From an early age, I was introduced to "kaizen" (改善), the philosophy of continuous self-improvement. At first, it was only to improve my martial arts, then I applied it to every other aspect of my life.

The attraction of martial arts is simple: a small person can beat a big person. It only took me a short time to realize a small person can defeat a bigger person if the smaller person is more efficient. I applied this to everything: to find the best hacks, leveraging the right resources, the most effective methods, to create a flawless system.

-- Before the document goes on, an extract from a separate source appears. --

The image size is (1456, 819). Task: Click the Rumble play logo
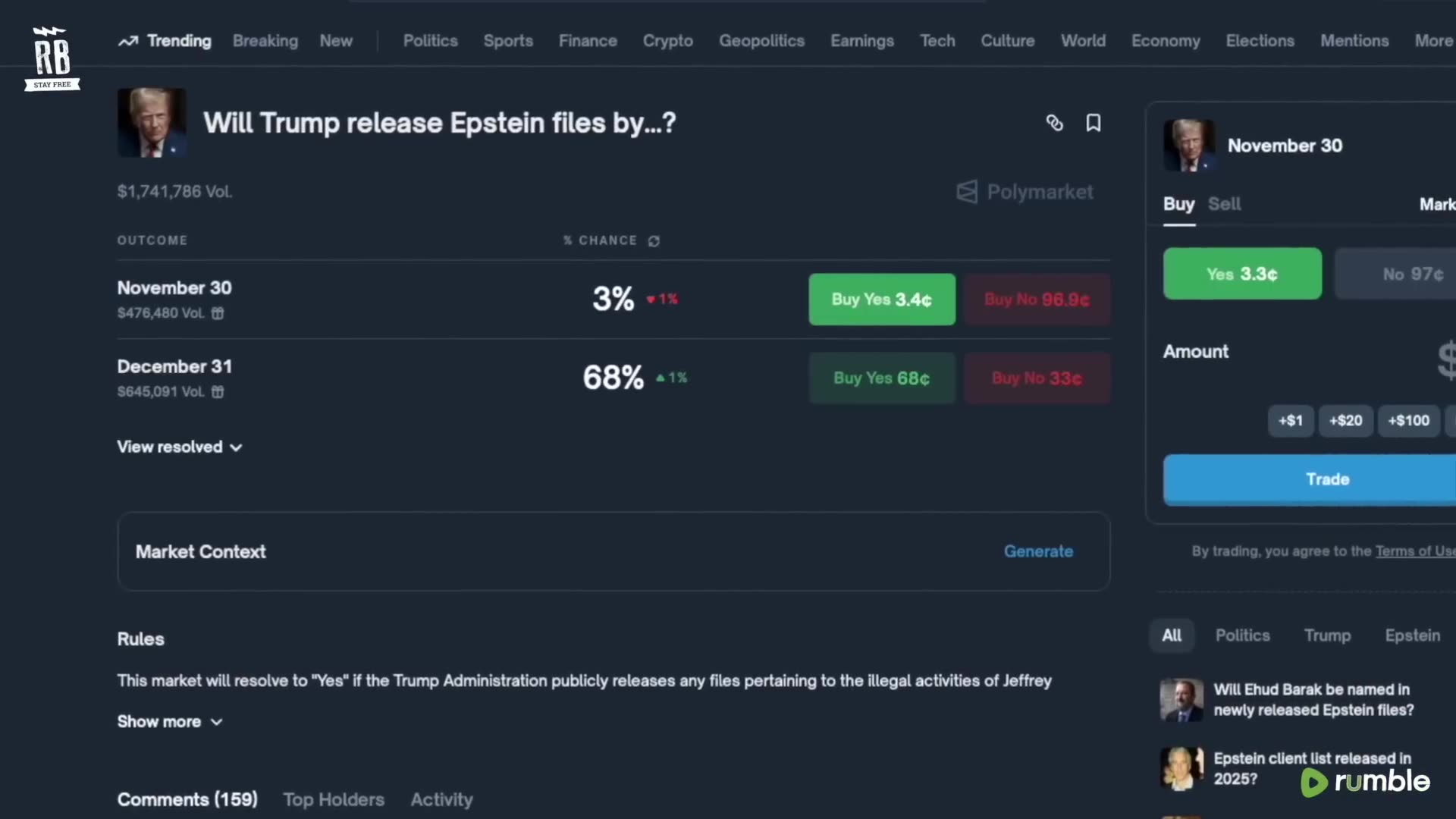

It took me the rest of my life to realize that wasn't enough. Efficiency has to be balanced with spirit; otherwise, we are just machines. Machines have no meaning, becoming obsolete, replaced by better machines. It's not just about more productivity and getting more things done in less time, or implementing the perfect habit; it's also about living a life of meaning and finding liberation in life. It's not about a small person beating a big person, it's about ordinary people overcoming extraordinary obstacles. Beyond success, it's about significance. Not just getting things done but leaving an impact. I spent too much time working on my "system," and not enough time grooming myself, cultivating integrity and character. I lost touch with the point of martial arts, which is to find the Way (道).

It’s not the size of the dog in the fight, it’s the size of the fight in the dog.
— Mark Twain

The underdogs need to be more than efficient; they need to have more fight in the fight. They need more belief, more resilience, more drive, and all-out effort — to risk leaving nothing in the tank. Life's not fair, and you need more than goals, you need purpose and drive.

People can defeat you with inferior technique. Others will have more advantages. You won't have all the necessary resources. The real art is doing everything right, then fighting like hell for it. Outwork them. Out learn them.

I was known for impeccable techniques — untouchable in the dojo. But in competition, I was very flawed. I asked a black belt once why I kept losing in tournaments when I did everything right? He said, "Because it's a fucking fight. What did you expect? The guy's not just going to let you win because you're better than him. You have to fight for it." There will be struggle and even when things are perfect, it still won't be easy. You need to persevere, stay the course — hopefully, you've been hardening your spirit.

We admire machines. They're extremely useful in metaphors for productivity and improvement. The part people don't mention is that machines break. But humans have an undefinable capacity, humans possess within them an indomitable spirit, humans can become unbreakable, and only humans can live life worth living. Machines don't live. They have no will. They don't care.

Why get things done if there's no reason to get things done? Why overcome an obstacle if it doesn't somehow improve my life or someone else's? Why beat a bigger opponent unless there's a point? Machines do things for the sake of doing them. We can do things because they make our lives better; we can choose a life that is purposeful. We're capable of simultaneously being happy while creating our own happiness. It's not enough to be efficient at making widgets, we must continuously build character (改善). Our strength is not in our perfection but in our persistence — that is essential humanity. Embracing our flaws (三法印), striving to master the self, and finding our Way (道).

If you can’t fly then run, if you can’t run then walk, if you can’t walk then crawl, but whatever you do you have to keep moving forward.
— Martin Luther King Jr.

I have a backstory. You have a backstory. We all have backstories. We have all the reason in the world to stay still, but for some, those same reasons are why we must triumph.